Data Structures

Exploring Trie Data Structure in TypeScript: Implementation and Applications

Type "pro" into a search bar and get suggestions for "programming," "product," and "profile." Behind that feature is often a trie.

20 Apr 2024

Exploring Trie Data Structure in TypeScript: Implementation and Applications

Type "pro" into a search bar and get suggestions for "programming," "product," and "profile." Behind that feature is often a trie.

A trie (pronounced "try") is a tree where each node represents a single character. Paths from root to leaf spell out words. Shared prefixes share nodes. The word "apple" and "app" share the nodes a-p-p, then diverge.

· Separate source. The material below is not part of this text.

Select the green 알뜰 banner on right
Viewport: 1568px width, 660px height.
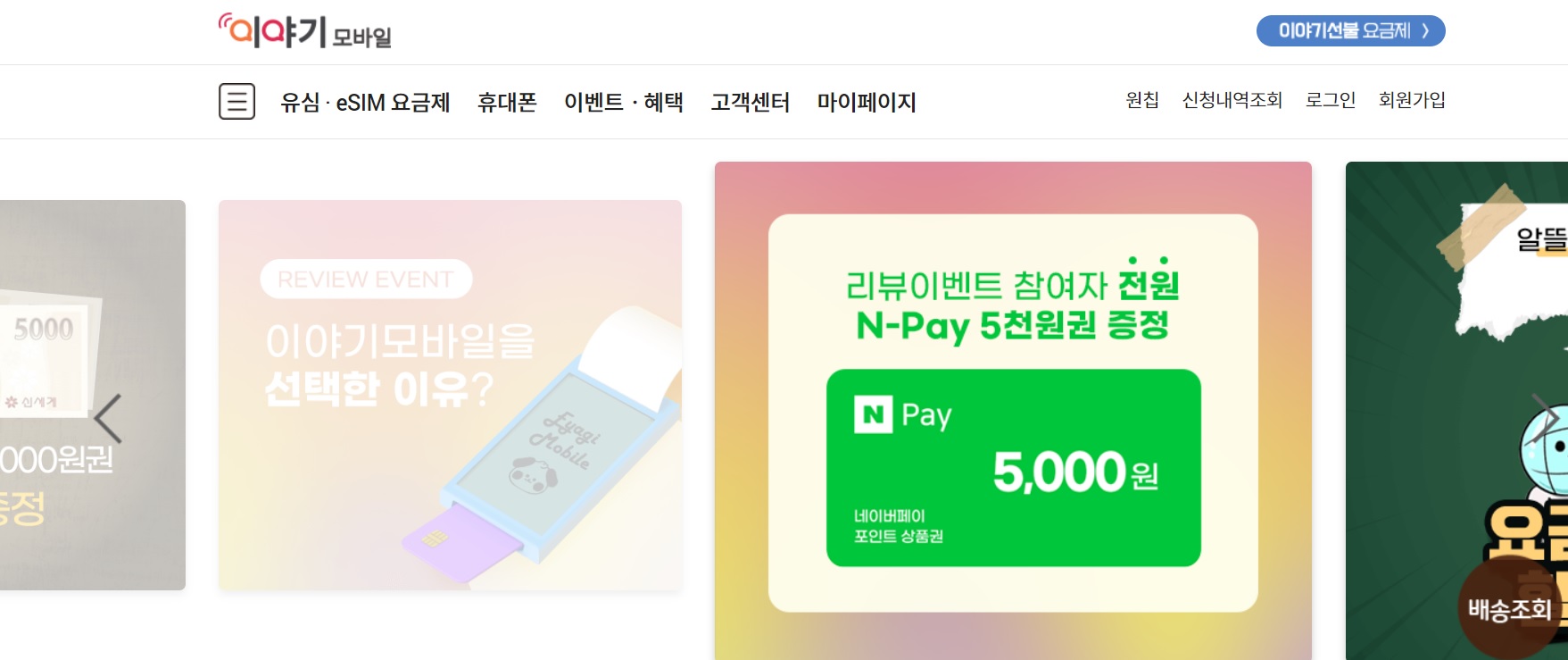[1456, 411]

This structure makes prefix-based lookups extremely fast -- O(m) where m is the length of the word, regardless of how many words are stored.

Implementation

Typescript
class TrieNode {
  children: Map<string, TrieNode>;
  isEndOfWord: boolean;

  constructor() {
    this.children = new Map();
    this.isEndOfWord = false;
  }
}

class Trie {
  root: TrieNode;

  constructor() {
    this.root = new TrieNode();
  }

  insert(word: string): void {
    let node = this.root;
    for (const char of word) {
      if (!node.children.has(char)) {
        node.children.set(char, new TrieNode());
      }
      node = node.children.get(char)!;
    }
    node.isEndOfWord = true;
  }

  search(word: string): boolean {
    let node = this.root;
    for (const char of word) {
      if (!node.children.has(char)) return false;
      node = node.children.get(char)!;
    }
    return node.isEndOfWord;
  }

  startsWith(prefix: string): boolean {
    let node = this.root;
    for (const char of prefix) {
      if (!node.children.has(char)) return false;
      node = node.children.get(char)!;
    }
    return true;
  }

  autocomplete(prefix: string): string[] {
    let node = this.root;
    for (const char of prefix) {
      if (!node.children.has(char)) return [];
      node = node.children.get(char)!;
    }

    const results: string[] = [];
    this.collect(node, prefix, results);
    return results;
  }

  private collect(node: TrieNode, prefix: string, results: string[]): void {
    if (node.isEndOfWord) results.push(prefix);
    for (const [char, child] of node.children) {
      this.collect(child, prefix + char, results);
    }
  }
}
Typescript
const trie = new Trie();
trie.insert('apple');
trie.insert('app');
trie.insert('application');

console.log(trie.search('apple'));       // true
console.log(trie.search('app'));         // true
console.log(trie.search('ap'));          // false
console.log(trie.startsWith('app'));     // true
console.log(trie.autocomplete('app'));   // ['app', 'apple', 'application']

(Related: Auto-suggestion System Design)

Where Tries Excel

  • Autocomplete systems: Type a prefix, get all matching words in O(m + k) where m is prefix length and k is the number of results.
  • Spell checkers: Store a dictionary in a trie. Check if a word exists in O(m). Suggest corrections by traversing nearby nodes.
  • IP routing: Longest prefix match on binary tries is how routers determine where to forward packets.
  • Text indexing: Tries can index documents for fast prefix-based search across large datasets.

The Trade-off

Tries use more memory than hash tables. Each character gets its own node with a Map of children. For a dictionary of English words, this adds up.

A hash set can check if a word exists in O(1) average case, and uses less memory. But it can't do prefix queries. You can't ask a hash set "give me all words starting with 'pro'" without checking every entry.

If your use case involves prefix matching, autocomplete, or ordered iteration of strings, a trie is the right tool. For simple existence checks, a hash set wins.